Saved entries
--------------------

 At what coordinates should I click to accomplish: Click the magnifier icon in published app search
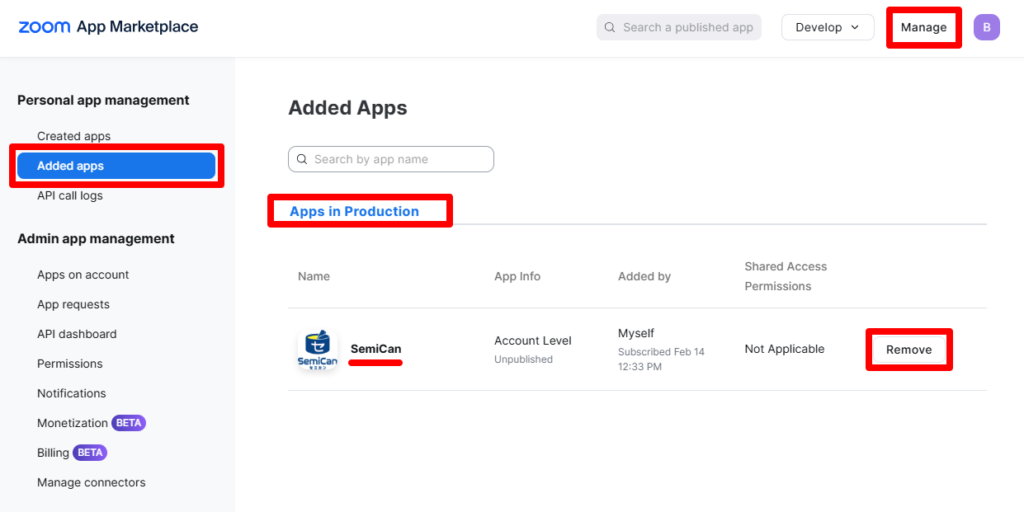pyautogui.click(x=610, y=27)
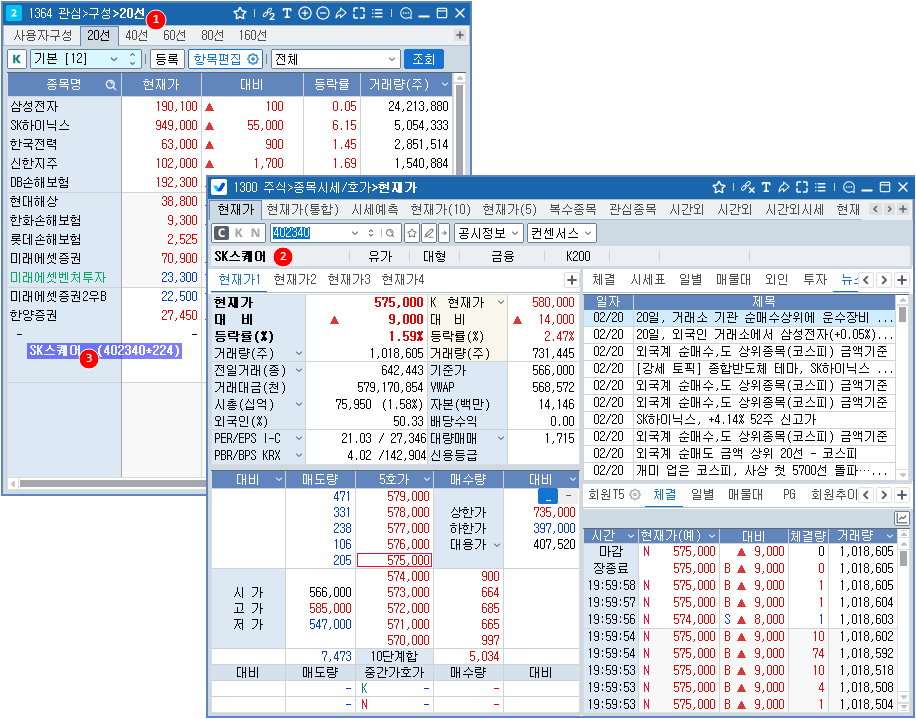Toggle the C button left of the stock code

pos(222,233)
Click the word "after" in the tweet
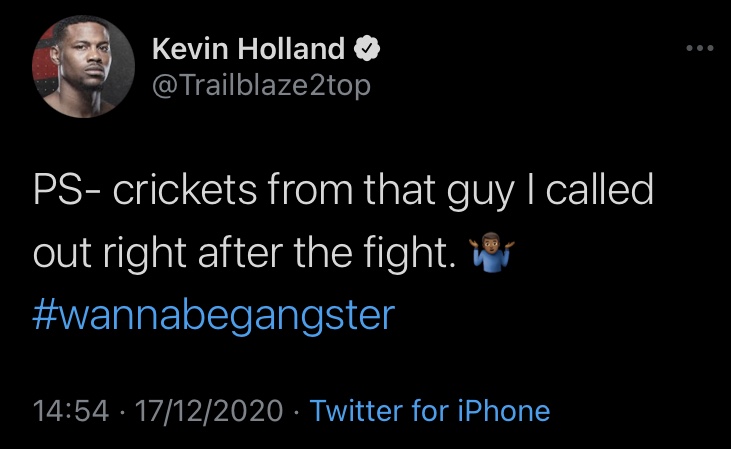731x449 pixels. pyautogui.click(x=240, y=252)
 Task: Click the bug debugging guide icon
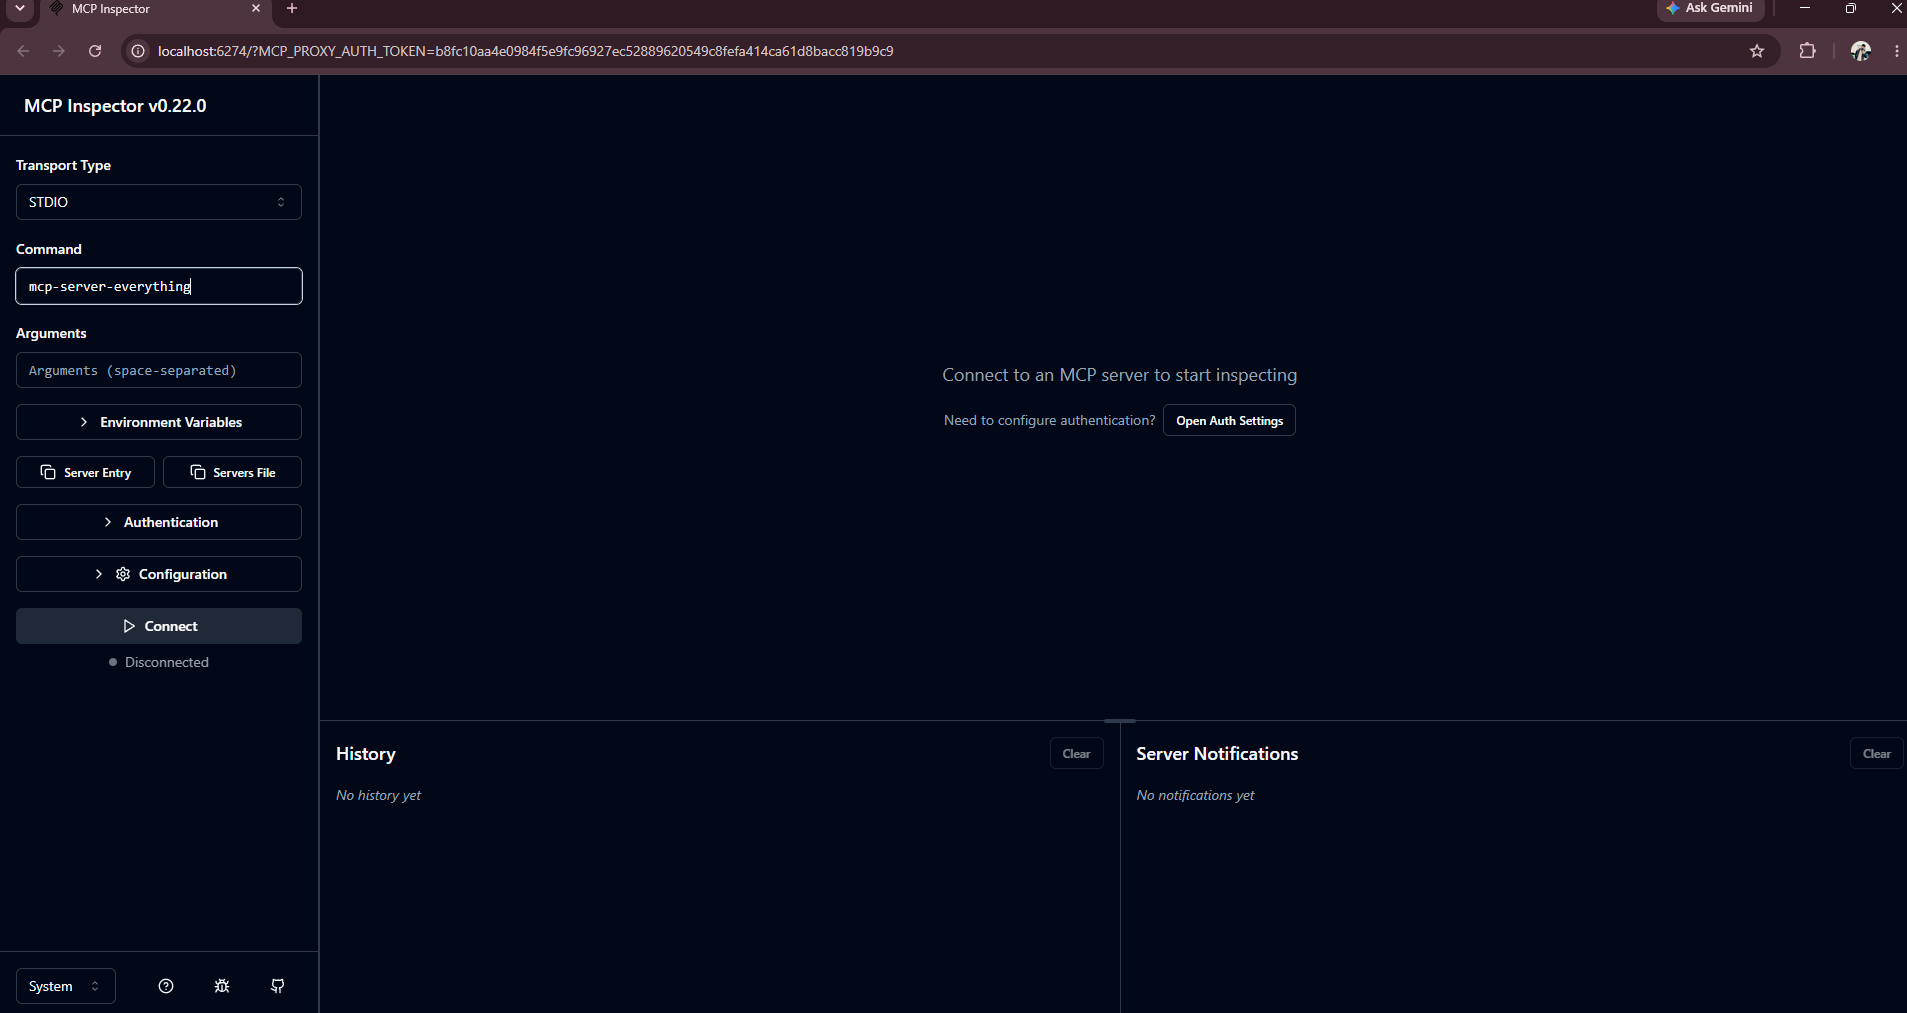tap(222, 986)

--------------------

### Assignment
Drop the pictures and set down the data above exactly.

### Expected output
 At what coordinates should I click to accomplish: Click the magnifier icon in published app search
pyautogui.click(x=610, y=27)
Toggle the C button left of the stock code

pos(222,233)
Click the word "after" in the tweet
731x449 pixels. pyautogui.click(x=240, y=252)
 Task: Click the bug debugging guide icon
tap(222, 986)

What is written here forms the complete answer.